Most of us think we should forgive, but we may not want to do so because our ego has the belief that forgiving means they were right and I was wrong. It does not mean that. Ego, which is often wrong about things having to do with blame and shame, perceives that forgiving means

pardoning someone for their behavior. Forgiving is a way to make myself feel lighter. I forgive to feel freer! It’s a lot to carry around heaviness. I want to free up my mind for other things.


Anger and vengeance occupy too much space in our minds. Once we forgive, we don’t have to carry it around. In fact, once we get into the mindset of forgiving, we are in the process of trying on a new set of beliefs. My motivation is not necessarily making them feel less guilty or less awful. My motivation might mean that I am willing to welcome a new belief.
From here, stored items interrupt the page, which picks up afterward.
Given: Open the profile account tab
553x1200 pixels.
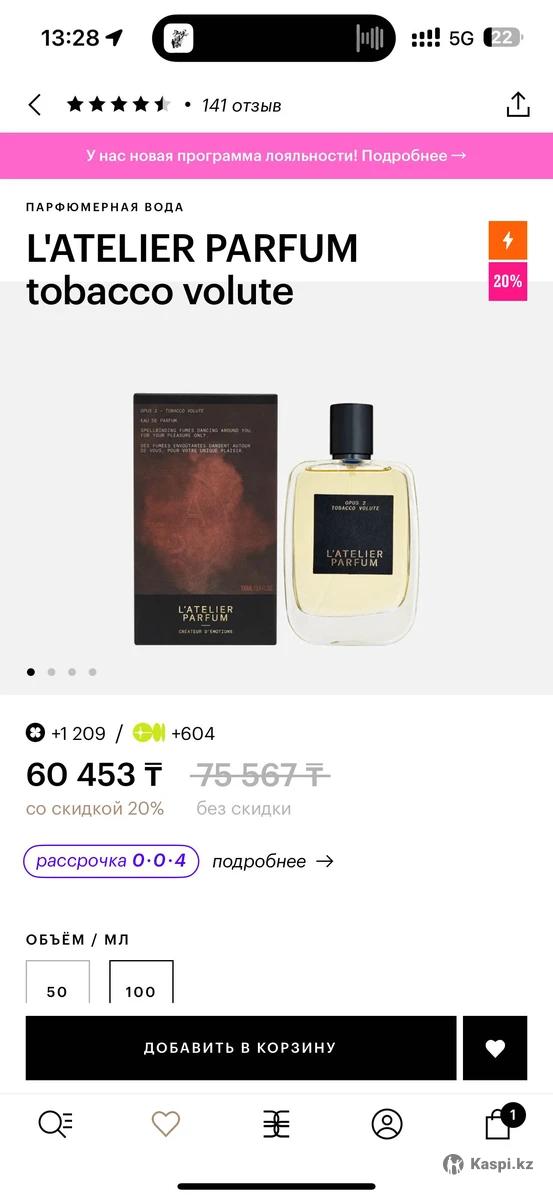Looking at the screenshot, I should 387,1124.
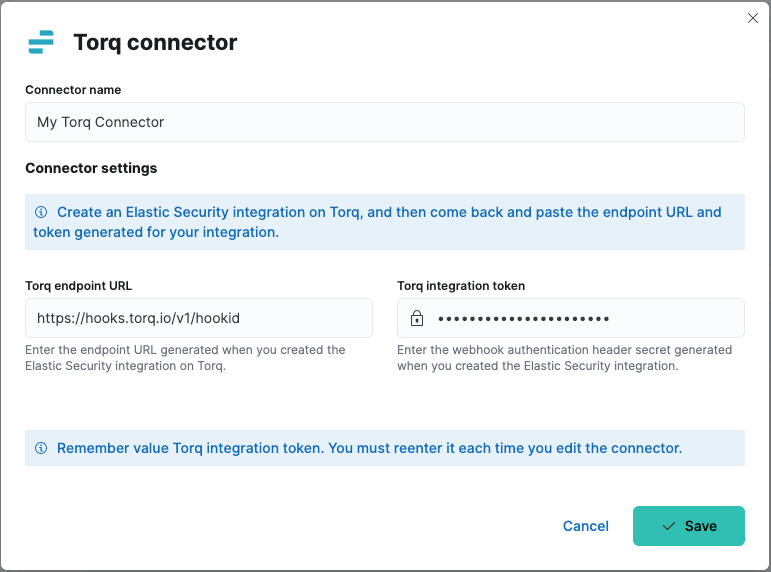Click help text under the endpoint URL
The width and height of the screenshot is (771, 572).
pyautogui.click(x=185, y=358)
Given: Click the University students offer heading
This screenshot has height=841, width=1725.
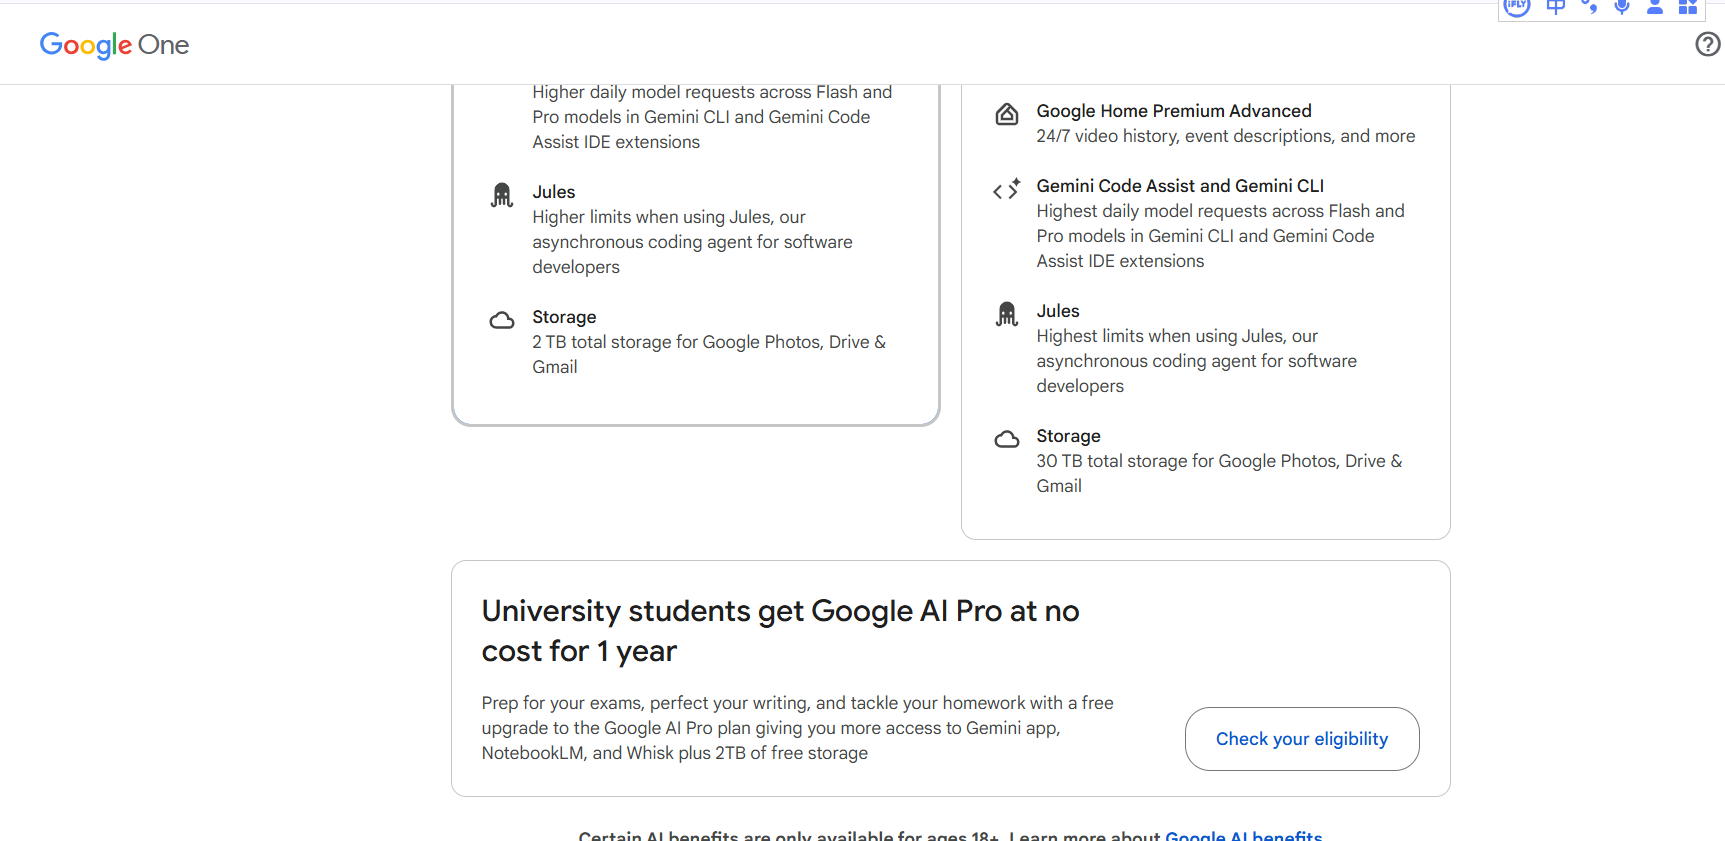Looking at the screenshot, I should pos(780,631).
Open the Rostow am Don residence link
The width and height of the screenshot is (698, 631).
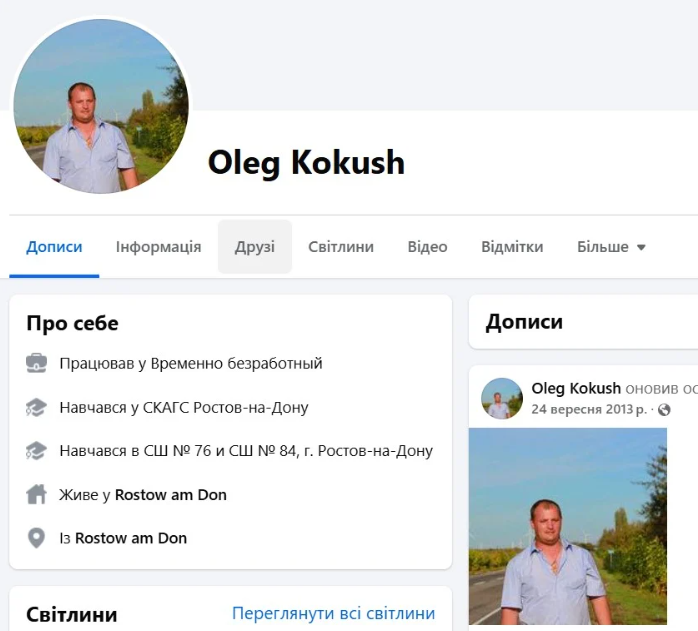[x=170, y=494]
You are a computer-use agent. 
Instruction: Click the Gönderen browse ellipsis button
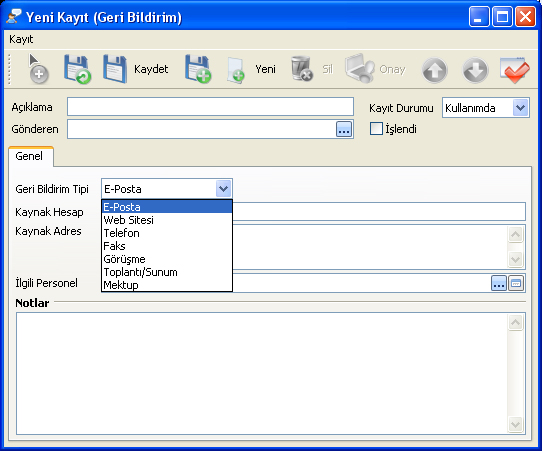point(344,129)
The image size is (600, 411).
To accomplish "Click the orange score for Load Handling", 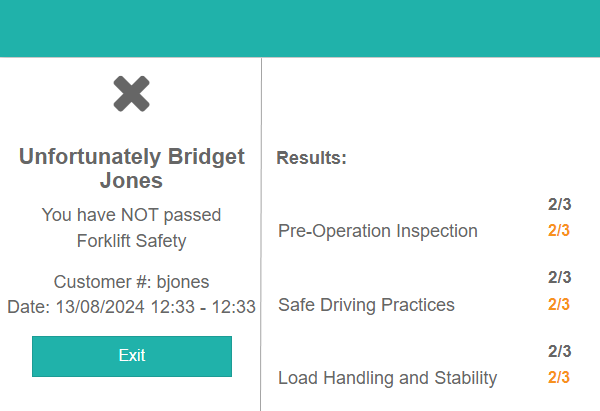I will [558, 378].

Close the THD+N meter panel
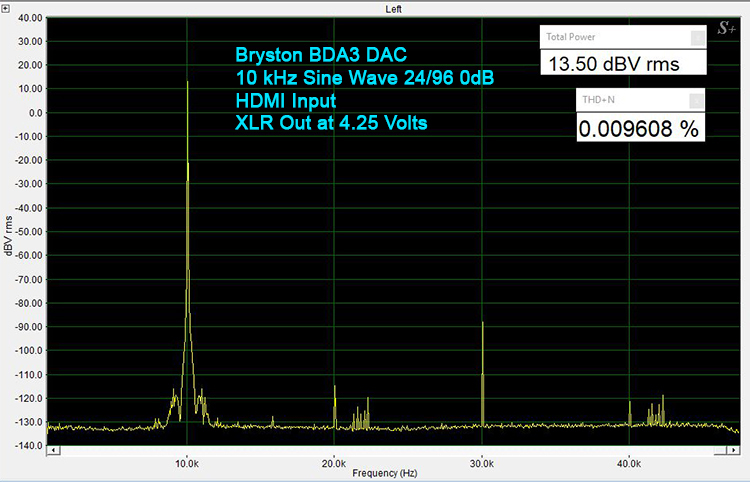click(x=697, y=99)
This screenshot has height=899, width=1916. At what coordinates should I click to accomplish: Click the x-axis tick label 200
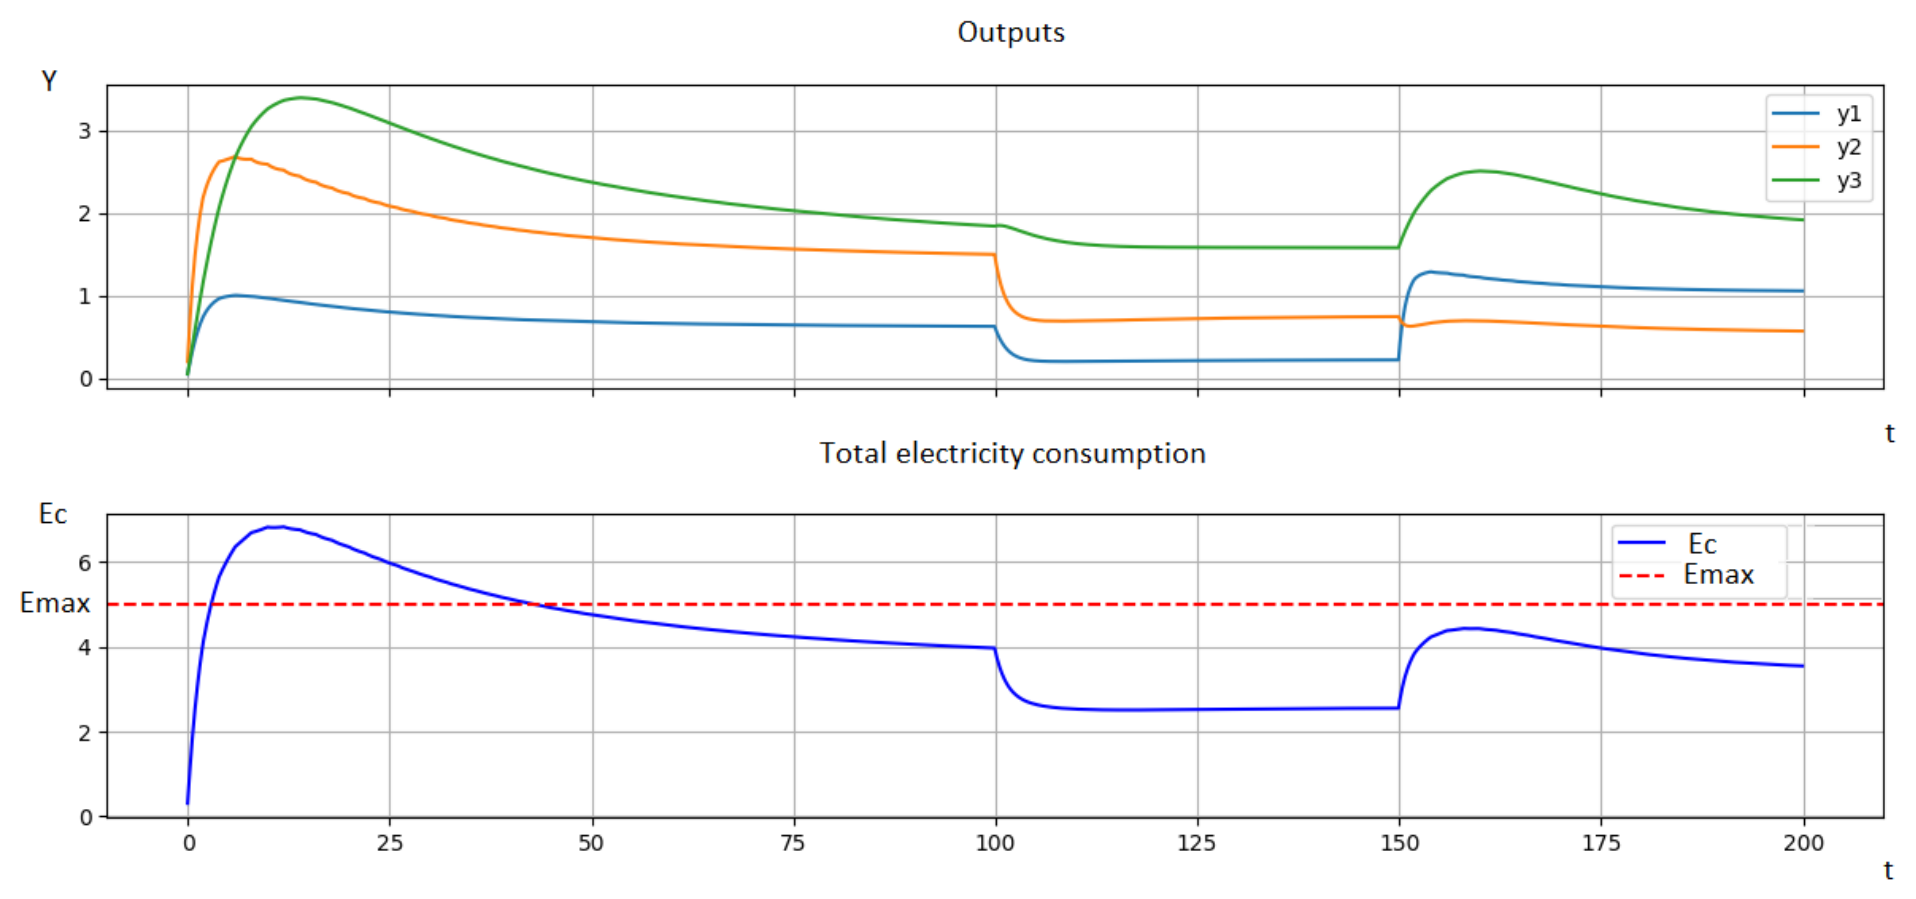click(1803, 843)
For example, if I believe they betrayed me, insulted me or hurt me in some way, I have to remember that they have no control over my feelings. I received it in such a way that hurt me because of the way I perceive they feel about me or the belief I have (on some level) about

myself. If someone called me a cockroach, that doesn’t make it true. It’s a horrible image to have, but it’s not true. I can make up all kinds of things. They are saying I’m dirty or that I’m unwanted or I am crawling around looking for an opportunity to eat.


What might be more uncomfortable is that someone else believes something awful about me because someone else said so. Again, if someone chooses to believe something untrue about me, that says more about them than it does about me. Ego needs the insult to have weight. Divine Mind knows that it has no weight. It has only the Power that I give it.


Sticks and stones are not welcome either. But games will never hurt me!